→ Given problem
Copy out each of the records below word for word, with every line unchanged.

→ Dataset extract
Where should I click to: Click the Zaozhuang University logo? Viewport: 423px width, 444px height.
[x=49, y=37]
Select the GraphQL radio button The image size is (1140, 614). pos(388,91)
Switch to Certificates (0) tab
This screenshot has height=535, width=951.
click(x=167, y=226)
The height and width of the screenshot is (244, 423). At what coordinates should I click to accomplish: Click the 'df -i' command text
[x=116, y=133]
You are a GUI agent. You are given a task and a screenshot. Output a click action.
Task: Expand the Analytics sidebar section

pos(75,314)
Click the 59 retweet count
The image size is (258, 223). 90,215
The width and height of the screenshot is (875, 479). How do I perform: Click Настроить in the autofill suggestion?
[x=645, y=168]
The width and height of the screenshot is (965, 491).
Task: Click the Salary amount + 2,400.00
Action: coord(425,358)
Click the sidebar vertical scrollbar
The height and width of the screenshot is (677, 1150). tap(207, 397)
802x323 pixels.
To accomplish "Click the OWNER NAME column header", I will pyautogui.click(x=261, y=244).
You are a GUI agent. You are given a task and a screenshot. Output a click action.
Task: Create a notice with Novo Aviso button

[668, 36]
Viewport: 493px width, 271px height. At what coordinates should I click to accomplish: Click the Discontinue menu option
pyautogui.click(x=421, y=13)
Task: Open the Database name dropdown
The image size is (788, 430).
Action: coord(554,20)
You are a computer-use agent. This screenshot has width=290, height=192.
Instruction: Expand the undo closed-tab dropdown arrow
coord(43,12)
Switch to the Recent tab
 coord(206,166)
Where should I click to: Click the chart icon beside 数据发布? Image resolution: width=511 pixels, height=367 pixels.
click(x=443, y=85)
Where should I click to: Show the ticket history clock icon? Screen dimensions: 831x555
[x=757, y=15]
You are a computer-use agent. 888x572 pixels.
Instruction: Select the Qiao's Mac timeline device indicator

→ Output below
Where should I click to: Click the Zaozhuang University logo? Viewport: 423px width, 444px height.
[x=49, y=37]
Select the GraphQL radio button The image size is (1140, 614). pos(388,91)
Switch to Certificates (0) tab
This screenshot has height=535, width=951.
click(x=167, y=226)
The height and width of the screenshot is (244, 423). At what coordinates should I click to accomplish: Click the 'df -i' command text
[x=116, y=133]
You are a GUI agent. You are given a task and a screenshot. Output a click action.
Task: Expand the Analytics sidebar section

pos(75,314)
Click the 59 retweet count
The image size is (258, 223). 90,215
The width and height of the screenshot is (875, 479). How do I perform: Click Настроить in the autofill suggestion?
[x=645, y=168]
The width and height of the screenshot is (965, 491).
Task: Click the Salary amount + 2,400.00
Action: coord(425,358)
Click the sidebar vertical scrollbar
The height and width of the screenshot is (677, 1150). tap(207, 397)
802x323 pixels.
To accomplish "Click the OWNER NAME column header", I will pyautogui.click(x=261, y=244).
You are a GUI agent. You are given a task and a screenshot. Output a click action.
Task: Create a notice with Novo Aviso button

[668, 36]
Viewport: 493px width, 271px height. At what coordinates should I click to accomplish: Click the Discontinue menu option
pyautogui.click(x=421, y=13)
Task: Open the Database name dropdown
The image size is (788, 430).
Action: coord(554,20)
You are a computer-use agent. This screenshot has width=290, height=192.
Instruction: Expand the undo closed-tab dropdown arrow
coord(43,12)
Switch to the Recent tab
 coord(206,166)
Where should I click to: Click the chart icon beside 数据发布? Image resolution: width=511 pixels, height=367 pixels.
click(x=443, y=85)
Where should I click to: Show the ticket history clock icon? Screen dimensions: 831x555
[x=757, y=15]
You are a computer-use agent. 888x572 pixels.
Instruction: Select the Qiao's Mac timeline device indicator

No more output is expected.